El Instituto Federal Electoral (IFE) avaló ayer un protocolo preventivo de delitos electores y en contra de la compra y coacción del voto. Los consejeros exhortaron a los ciudadanos a no acceder a las casillas el 1 de julio con teléfonos celulares con el propósito de vender su voto.

Los consejeros aseguraron que no tienen facultad legal para prohibir a los ciudadanos acceder con teléfono celular a la casilla ni a la mampara y menos hacerles un cateo para evitarlo, por lo que sólo hicieron un exhorto a la ciudadanía a no permitir la compra de su voto.

El protocolo sí exhorta a la Fepade a redoblar la vigilancia contra delitos electorales y que el IFE tenga un vínculo con la PGR para remitir posibles denuncias de coacción del voto.

El protocolo indica a los ciudadanos que si les ofrecen algún obsequio el día de la elección, no los compromete a votar por alguien en específico, pues las despensas, dinero y materiales de construcción generalmente se pagan con recursos públicos. Son cosas que pagamos todos con nuestros impuestos. Aceptar los regalos no nos compromete a votar por nadie que no queramos , detalla.

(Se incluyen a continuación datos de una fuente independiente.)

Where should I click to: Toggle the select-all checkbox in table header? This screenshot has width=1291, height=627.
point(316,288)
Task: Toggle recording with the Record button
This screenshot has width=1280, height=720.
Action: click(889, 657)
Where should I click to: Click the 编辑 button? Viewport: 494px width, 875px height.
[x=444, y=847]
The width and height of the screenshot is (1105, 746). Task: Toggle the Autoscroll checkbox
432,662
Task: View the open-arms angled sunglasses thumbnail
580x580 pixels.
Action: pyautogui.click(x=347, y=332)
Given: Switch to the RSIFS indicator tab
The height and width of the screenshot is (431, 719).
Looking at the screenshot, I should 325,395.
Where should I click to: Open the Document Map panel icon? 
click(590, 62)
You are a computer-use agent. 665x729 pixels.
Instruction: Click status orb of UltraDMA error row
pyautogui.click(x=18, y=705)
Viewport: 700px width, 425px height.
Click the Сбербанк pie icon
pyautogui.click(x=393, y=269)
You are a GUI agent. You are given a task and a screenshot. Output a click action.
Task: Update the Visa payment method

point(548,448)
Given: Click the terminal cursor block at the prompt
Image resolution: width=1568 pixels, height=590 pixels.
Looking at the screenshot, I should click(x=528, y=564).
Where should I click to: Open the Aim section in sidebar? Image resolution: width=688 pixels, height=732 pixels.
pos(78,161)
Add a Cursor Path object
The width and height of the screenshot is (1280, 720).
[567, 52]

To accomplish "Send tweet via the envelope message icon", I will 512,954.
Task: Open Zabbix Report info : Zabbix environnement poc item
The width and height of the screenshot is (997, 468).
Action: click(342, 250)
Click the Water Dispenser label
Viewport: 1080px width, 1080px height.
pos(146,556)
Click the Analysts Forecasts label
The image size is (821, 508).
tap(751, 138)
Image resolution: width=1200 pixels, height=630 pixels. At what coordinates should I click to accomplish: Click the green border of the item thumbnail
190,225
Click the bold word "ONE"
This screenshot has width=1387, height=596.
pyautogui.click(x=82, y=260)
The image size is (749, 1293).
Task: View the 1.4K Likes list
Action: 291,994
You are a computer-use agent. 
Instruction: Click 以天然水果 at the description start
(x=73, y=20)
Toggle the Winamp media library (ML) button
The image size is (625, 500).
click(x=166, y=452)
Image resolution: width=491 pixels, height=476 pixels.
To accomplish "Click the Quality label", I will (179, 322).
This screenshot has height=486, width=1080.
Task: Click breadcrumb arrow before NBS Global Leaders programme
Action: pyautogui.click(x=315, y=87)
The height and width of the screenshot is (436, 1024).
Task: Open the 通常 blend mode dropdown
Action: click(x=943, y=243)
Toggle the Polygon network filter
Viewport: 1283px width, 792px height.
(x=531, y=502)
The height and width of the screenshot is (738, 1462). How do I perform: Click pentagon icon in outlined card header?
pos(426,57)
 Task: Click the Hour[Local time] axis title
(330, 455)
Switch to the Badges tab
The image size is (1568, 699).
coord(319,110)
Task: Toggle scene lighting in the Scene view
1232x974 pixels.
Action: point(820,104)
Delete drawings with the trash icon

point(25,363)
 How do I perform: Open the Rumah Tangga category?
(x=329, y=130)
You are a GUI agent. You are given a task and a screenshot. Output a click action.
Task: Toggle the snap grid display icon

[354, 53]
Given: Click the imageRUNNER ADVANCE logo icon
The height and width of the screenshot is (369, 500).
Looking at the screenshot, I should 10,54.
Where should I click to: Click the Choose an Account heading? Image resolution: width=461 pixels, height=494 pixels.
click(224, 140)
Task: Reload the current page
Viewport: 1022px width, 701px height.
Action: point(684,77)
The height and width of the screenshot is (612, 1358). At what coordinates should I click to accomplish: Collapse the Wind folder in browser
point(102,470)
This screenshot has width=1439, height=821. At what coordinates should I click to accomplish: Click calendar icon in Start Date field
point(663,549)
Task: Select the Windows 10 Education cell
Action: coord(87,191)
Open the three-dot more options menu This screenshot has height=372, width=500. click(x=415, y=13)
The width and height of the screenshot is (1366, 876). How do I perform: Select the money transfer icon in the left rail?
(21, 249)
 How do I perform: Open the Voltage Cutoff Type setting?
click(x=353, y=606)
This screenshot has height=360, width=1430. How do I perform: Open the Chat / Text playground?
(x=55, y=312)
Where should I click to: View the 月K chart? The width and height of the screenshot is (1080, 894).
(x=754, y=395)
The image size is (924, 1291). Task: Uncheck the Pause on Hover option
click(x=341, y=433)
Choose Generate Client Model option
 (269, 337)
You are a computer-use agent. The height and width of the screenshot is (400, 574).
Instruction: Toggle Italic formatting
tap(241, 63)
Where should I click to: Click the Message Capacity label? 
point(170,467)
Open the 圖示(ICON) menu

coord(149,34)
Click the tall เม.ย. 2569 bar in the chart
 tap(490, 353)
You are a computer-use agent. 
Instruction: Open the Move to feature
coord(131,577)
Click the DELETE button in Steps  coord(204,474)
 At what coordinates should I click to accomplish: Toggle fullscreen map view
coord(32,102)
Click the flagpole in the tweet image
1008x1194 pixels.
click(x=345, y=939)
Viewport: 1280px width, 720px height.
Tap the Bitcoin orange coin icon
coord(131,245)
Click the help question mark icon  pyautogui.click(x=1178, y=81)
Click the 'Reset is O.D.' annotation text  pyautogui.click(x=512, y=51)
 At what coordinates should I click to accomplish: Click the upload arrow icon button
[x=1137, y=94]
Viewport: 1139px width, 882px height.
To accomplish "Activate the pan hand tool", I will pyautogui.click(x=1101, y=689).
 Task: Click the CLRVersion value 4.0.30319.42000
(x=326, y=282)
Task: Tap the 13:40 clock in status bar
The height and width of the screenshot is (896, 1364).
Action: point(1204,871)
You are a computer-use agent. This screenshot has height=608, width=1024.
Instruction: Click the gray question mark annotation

Se recuerda que la ley electoral precisa que se impondrán de 100 a 200 días multa y prisión de uno a seis años al funcionario partidista o al candidato que ejerza presión sobre los electores y los induzca a la abstención o a votar por un candidato o partido determinado en el interior de la casilla o en el lugar donde los propios electores se encuentren formados. Lo mismo para quien realice propaganda electoral mientras cumple sus funciones durante la jornada electoral o sustraiga, destruya, altere o haga uso indebido de documentos o materiales electorales.

Y de 200 a 400 días multa y prisión de uno a nueve años al servidor público que obligue a sus subordinados a emitir sus votos en favor de un partido político o candidato.